Given text ::

──────────────────────────────

Jessica (#17) wrote:

>>My thing was the guy HAD to be taller than me (I'm 5'10") AND Japanese American. Or at least Asian American.<<

Height is the clearest example of how women choose men by looks as much as men choose women. They just look at other things. I'm glad you were able to adjust your expectations.

When traveling to Asia for the first time I discovered that being 5'8" was the perfect size for fitting on a 747 flight over the Pacific. And yet, I was still tall enough to see over the crowds of Asian men.

So yes, a 5'10" Asian is indeed setting a high bar. It means he had to grow up in a family wealthy enough for good nutrition. It likely also means he could never have been seriously ill as a child. I was sick a lot until I was about 5 and had my tonsils removed - been quite healthy ever since. Being ill cost me two inches compared to my dad. And yet, I'm still noticeably taller than my grandfather, who grew up during the depression, when nutrition was limited.

Incidently, 5'8" is the perfect height to be a fighter pilot. The cockpits of tactical aircraft are cramped for tall folks.

But you should never ask a man if he's a fighter pilot.

If he's not, you'll make him feel bad.

If he is, he'll already have told you...


26

I wrote a post about age here that I thought might be interesting to some:

http://www.goingthewongway.com/244/age-its-just-a-number/

And I must say that I agree with Craig about you actually still being dating but single (as far as I can tell). Still the whole thing is interesting because I, too, am currently not single for the first time (for a year now). It's different, and I'm trying to enjoy the different times that God has given to me.


27

@ Craig M.

"You're still single. You have a boyfriend, but you're single."

Dating couples may be technically single, but they're really not, in practicality. Single means being alone. (And specifically, being alone in a world of couples.)


28

Jessica--I don't think there's a thing wrong with determining to date the sort of man to whom you're attracted. If you're not attracted to men shorter than you, don't date them. And don't feel bad about it. There's no equivalence between Christ's analysis of one's soul and the vagaries of sexual attraction. Of course, I'm 6'2" so that's easy for me to say.


29

Re: BDB [#14];

Ha-ha! My dad used to say the girl should be half the guy's age plus 7. Of course, that was just a silly equation he made up because it matched the ages of he and my mother at the time! Though, it does illustrate a wise trend: the older the couple, the wider the acceptable age gap.

I'll just say that if there's a significant age gap of any sort, get lots of objective, wise counsel -which we should all be doing already anyway, married couples included, right? :)

──────────────────────────────

Objective 1 ::
Format the rows from the first one down to the line containing "Action: (986, 17)", both included, as a Markdown table with columns n and Line, giving each line its row number and omitting blank lines.

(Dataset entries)
──────────────────────────────

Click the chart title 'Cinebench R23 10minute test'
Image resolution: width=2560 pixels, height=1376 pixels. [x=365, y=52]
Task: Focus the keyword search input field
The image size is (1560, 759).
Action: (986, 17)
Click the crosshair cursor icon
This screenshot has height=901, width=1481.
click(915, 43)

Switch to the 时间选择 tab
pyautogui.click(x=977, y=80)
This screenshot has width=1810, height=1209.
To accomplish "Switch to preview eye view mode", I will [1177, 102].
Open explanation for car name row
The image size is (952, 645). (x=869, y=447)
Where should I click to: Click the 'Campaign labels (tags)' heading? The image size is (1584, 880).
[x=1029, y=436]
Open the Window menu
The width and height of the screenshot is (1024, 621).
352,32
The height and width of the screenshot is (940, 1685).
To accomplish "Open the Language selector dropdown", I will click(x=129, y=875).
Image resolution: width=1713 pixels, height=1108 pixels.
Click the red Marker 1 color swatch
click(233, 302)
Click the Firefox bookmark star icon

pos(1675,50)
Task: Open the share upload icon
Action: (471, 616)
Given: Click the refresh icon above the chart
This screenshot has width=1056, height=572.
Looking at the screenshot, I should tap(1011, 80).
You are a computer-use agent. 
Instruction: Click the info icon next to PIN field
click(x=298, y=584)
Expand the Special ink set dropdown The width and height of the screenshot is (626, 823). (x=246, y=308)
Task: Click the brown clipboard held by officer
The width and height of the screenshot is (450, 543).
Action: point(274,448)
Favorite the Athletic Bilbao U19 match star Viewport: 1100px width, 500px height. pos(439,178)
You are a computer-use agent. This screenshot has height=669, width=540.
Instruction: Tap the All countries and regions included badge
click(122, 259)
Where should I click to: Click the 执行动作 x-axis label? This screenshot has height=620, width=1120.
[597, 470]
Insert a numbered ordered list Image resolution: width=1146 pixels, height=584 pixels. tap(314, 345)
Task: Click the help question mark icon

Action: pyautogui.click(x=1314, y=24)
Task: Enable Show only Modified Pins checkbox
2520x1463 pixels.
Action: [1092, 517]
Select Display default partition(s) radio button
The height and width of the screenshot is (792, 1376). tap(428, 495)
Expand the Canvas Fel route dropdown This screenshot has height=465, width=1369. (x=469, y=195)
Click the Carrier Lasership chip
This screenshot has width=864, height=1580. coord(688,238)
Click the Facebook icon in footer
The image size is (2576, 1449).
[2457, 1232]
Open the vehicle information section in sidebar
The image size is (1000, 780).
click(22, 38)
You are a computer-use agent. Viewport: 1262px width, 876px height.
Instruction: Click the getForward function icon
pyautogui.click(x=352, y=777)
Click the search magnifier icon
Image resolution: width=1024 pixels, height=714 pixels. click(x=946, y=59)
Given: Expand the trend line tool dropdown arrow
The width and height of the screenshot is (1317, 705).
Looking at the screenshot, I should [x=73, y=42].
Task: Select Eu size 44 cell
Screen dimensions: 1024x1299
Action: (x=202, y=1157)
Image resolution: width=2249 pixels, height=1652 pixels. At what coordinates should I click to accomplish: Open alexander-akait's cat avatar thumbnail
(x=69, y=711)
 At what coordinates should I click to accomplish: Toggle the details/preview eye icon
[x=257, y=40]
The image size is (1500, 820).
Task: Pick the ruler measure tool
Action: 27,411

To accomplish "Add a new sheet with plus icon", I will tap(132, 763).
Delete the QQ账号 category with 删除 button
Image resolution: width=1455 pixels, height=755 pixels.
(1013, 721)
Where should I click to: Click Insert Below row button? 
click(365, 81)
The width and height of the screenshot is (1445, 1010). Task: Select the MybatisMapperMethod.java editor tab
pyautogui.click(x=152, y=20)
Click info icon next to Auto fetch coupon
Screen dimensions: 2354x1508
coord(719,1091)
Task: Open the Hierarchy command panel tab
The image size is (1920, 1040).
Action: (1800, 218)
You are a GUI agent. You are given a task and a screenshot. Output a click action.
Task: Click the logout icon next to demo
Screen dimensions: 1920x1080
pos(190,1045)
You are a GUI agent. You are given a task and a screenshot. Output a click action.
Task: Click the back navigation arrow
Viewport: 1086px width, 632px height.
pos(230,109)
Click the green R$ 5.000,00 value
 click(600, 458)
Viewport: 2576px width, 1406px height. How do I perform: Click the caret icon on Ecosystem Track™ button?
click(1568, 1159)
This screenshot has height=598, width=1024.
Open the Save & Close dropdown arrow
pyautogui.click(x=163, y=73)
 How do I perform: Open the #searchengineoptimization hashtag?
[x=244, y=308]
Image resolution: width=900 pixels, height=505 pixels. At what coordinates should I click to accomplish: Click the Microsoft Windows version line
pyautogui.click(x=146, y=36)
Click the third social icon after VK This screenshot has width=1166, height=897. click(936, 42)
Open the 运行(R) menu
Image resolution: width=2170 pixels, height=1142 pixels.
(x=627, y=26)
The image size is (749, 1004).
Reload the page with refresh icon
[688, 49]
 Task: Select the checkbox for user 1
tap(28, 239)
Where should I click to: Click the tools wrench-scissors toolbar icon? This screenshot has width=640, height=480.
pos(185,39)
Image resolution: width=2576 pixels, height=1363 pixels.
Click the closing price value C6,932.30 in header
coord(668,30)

──────────────────────────────

Objective 2 ::
Translate this sentence from the dating comment thread into Spanish: "Height is the clearest example of how women choose men by looks as much as men choose women."

Finished answer 1 ::
| n | Line |
|---|---|
| 1 | Click the chart title 'Cinebench R23 10minute test' |
| 2 | Image resolution: width=2560 pixels, height=1376 pixels. [x=365, y=52] |
| 3 | Task: Focus the keyword search input field |
| 4 | The image size is (1560, 759). |
| 5 | Action: (986, 17) |

Finished answer 2 ::
La estatura es el ejemplo más claro de cómo las mujeres eligen a los hombres por su apariencia tanto como los hombres eligen a las mujeres.